Anders als Edith Piaf hängt Mireille Mathieu nicht das Image einer verruchten Sängerin an. Sie ist unverheiratet und pflegt eine enge Beziehung zu ihrer Familie. Die Lebensgeschichte Mathieus liest sich wie ein modernes Aschenputtel-Märchen: Sie wuchs als Älteste von 14 Geschwistern in bescheidenen Verhältnissen auf.
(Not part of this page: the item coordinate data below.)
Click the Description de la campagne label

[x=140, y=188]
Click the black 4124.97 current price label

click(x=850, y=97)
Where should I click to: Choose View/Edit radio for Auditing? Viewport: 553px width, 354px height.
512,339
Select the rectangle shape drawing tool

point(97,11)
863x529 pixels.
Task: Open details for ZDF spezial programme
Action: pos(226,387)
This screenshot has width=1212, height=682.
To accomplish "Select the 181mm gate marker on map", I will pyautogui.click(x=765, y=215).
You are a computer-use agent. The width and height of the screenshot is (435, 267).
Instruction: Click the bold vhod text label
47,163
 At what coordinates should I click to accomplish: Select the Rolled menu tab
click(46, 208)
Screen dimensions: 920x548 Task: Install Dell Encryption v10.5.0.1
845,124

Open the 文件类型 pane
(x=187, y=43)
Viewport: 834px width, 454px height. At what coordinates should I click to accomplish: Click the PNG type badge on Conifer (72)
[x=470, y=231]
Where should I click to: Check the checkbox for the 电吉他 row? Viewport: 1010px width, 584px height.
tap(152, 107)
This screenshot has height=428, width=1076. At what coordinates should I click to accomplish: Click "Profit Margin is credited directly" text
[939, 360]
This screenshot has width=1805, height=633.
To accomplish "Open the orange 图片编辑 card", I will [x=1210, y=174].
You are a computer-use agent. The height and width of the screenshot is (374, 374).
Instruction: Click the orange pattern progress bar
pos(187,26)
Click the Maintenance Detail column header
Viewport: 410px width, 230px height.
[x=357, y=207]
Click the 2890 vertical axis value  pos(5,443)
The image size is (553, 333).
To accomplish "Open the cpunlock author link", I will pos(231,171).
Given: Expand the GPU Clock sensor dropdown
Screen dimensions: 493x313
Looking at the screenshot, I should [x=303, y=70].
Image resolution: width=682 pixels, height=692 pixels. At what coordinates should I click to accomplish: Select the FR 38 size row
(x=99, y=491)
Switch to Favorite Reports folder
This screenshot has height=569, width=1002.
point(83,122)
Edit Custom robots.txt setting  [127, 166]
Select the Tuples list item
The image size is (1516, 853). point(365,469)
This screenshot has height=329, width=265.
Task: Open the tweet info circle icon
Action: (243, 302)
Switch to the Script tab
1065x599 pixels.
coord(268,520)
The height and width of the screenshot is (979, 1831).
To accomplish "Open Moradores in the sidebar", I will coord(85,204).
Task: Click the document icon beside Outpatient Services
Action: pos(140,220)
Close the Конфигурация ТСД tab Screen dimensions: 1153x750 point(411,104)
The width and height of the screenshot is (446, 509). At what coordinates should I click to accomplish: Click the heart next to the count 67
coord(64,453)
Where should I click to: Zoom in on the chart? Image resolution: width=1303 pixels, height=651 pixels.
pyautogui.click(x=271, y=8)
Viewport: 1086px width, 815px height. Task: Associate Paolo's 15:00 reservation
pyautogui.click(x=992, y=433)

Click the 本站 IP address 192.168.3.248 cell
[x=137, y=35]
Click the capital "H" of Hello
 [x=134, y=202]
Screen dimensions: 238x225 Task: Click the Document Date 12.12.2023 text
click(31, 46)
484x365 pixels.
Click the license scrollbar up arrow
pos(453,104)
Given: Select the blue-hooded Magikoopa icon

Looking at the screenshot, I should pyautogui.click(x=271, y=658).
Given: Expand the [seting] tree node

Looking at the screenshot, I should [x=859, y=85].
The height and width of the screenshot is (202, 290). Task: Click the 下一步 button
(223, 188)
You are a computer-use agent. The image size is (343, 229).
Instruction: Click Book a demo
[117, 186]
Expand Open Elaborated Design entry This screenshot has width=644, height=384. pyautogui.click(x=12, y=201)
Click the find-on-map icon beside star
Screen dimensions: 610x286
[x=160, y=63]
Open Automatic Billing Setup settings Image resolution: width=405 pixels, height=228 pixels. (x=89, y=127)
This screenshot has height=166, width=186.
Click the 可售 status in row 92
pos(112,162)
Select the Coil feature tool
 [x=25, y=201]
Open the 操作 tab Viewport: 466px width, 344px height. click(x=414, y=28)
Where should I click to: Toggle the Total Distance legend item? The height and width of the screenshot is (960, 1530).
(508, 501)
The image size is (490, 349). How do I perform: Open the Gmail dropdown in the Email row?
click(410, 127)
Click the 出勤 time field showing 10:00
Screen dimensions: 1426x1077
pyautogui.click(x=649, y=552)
Als Teenager verließ die in Avignon geborene Sängerin die Schule, weil sie unter Legasthenie litt und begann in einer Papierfabrik zu arbeiten, wo sie Briefumschläge faltete. 1964 gewann sie den Wettbewerb für unbekannte Musiktalente in Avignon, ihr kometenhafter Aufstieg begann.

Bemerkenswert ist auch Mathieus gutes Aussehen. Das liege in den Genen und an der gesunden Lebensweise, sagt sie. Mathieu schläft durchschnittlich neun Stunden, meidet die Sonne, isst Bioprodukte, raucht nicht und trinkt nur in Maßen — am liebsten Bordeaux und Champagner. Schönheitsoperationen lehnt die Sängerin ab. „Das ist schrecklich, man sieht es im Gesicht“, findet Mathieu. Da gehe die ganze Ausstrahlung verloren.